Their fault for letting themselves get burned so easily
@@marcusmcgraw3519 it's an ego thing. They don't want be scolded even when wrong and want the truth sugarcoated when painful.
@@legiontepes3474 well of course not. But that’s never stopped me from being the one to do it. I will lay into a damn woman if she’s a problem. I don’t care how she feels. She’ll respect me more for it later on
@@marcusmcgraw3519 💯📠 same
Genius Response. That really exposes, that they really have nothing to offer.
"I don't play games" is the same sort of statement as "I am the table"... it is a pre-emptive statement designed to eliminate any and all critique of anything they do. They are setting themselves up to be righteous in everything.
Don’t know if anyone else has seen it, but the marriage negotiation scene from “News Radio” was an amazing thing to see. Look it up.
"I don't want to play games" is a cheap parlour trick women use to disarm potential victims and quickly work out maximum benefits to be obtain for the minimum effort required on her side!

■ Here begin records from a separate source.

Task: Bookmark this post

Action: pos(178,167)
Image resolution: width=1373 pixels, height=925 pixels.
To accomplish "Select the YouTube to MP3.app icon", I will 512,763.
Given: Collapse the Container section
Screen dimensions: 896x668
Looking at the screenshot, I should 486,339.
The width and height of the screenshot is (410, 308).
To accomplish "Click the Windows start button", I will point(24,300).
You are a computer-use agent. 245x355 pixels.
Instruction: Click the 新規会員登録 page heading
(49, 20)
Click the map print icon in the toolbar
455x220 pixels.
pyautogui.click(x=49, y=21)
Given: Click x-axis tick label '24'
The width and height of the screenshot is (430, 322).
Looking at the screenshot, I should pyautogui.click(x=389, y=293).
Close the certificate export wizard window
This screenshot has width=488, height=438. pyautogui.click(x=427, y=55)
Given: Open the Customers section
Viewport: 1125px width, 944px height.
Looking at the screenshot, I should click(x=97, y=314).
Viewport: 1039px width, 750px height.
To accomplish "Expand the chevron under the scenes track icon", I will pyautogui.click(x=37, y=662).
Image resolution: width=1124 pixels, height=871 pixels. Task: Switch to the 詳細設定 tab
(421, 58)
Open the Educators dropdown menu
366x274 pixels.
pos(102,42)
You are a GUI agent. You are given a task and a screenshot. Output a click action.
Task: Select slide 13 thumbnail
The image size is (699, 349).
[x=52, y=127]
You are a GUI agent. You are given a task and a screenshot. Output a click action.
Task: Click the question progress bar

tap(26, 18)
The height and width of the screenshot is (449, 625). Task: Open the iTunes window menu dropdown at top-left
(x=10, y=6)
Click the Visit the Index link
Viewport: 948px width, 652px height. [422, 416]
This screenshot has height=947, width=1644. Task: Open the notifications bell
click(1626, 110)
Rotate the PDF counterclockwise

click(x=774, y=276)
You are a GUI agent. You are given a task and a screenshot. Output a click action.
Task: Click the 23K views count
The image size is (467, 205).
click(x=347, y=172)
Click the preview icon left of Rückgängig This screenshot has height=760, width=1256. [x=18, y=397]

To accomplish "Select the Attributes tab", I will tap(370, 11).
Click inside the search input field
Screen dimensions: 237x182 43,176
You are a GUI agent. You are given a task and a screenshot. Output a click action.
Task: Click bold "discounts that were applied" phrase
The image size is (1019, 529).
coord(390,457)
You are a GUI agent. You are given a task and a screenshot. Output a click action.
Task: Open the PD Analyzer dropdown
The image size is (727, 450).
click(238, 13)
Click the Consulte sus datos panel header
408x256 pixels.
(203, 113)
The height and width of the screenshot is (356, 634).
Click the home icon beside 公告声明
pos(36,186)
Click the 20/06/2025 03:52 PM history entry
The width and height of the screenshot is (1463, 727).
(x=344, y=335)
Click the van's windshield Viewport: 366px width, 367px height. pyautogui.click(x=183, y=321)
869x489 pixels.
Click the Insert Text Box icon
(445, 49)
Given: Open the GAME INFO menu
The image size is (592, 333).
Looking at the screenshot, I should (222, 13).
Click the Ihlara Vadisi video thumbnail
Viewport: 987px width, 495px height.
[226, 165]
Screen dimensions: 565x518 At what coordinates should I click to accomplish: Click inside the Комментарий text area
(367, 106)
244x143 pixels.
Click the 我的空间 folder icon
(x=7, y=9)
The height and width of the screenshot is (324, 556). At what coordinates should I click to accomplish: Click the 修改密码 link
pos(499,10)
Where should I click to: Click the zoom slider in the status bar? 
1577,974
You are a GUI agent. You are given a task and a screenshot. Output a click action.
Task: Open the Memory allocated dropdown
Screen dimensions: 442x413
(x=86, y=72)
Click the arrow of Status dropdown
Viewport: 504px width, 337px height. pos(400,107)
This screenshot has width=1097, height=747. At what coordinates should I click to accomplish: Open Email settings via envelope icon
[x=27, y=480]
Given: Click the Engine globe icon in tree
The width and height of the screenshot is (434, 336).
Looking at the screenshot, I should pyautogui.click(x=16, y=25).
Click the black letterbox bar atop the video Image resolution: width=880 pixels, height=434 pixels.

It's a lot worse than that, it's vast majority either or a combination of:
1) Burnt-out due to chasing chad and losing so "Plan B-eta" and if a baby-mama already Min-Max Strategy Alpha-Fs and Beta-Bs
2) Her Ego is desperate to keep the illusion she's still High Value and a Man has to prove high value to justify her so she feels in control of the relationship, still able to ego-trip ie the Man is the one who's "gaing so much" by having sloppy-seconds...
Honesty! Brilliant & Authentic 💙
"I don't play games" and "Not here for hook ups" is what i suspect are phrases women use more to convince themselves rather than a potential partner. It also implies that they have indeed let men use them for sex and then gotten discarded in the past, which is a double doo doo judging from the perspective of a man looking to date her. It also shows that she doesn't know/care what men are actually looking for in a partner because if she did, she wouldn't flaunt this kind of fatal flaw.
Bro, that's as good as anything in the video!
If a woman has used a man in the past does that make him less worthy!?
@@ABC-ho5jo If he advertises that trauma as part of his armor when meeting women, like the example i mentioned i guess it might. Blaming new people you meet for what people in the past did to you just shows a lack of maturity and accountability to deal with negative experiences in a healthy way imo
It's interesting how easily it's thrown around and how offputting it it, but I could never quite put a finger on it since it's so universally accepted now. You're doing the Lord's work, doc.
"I don't play game", i.e. I want security, commitment, I'm in a transactional mindset. "BTW, here are my rules." Guys, remember: she make rules for Beta & break rules for... you know who.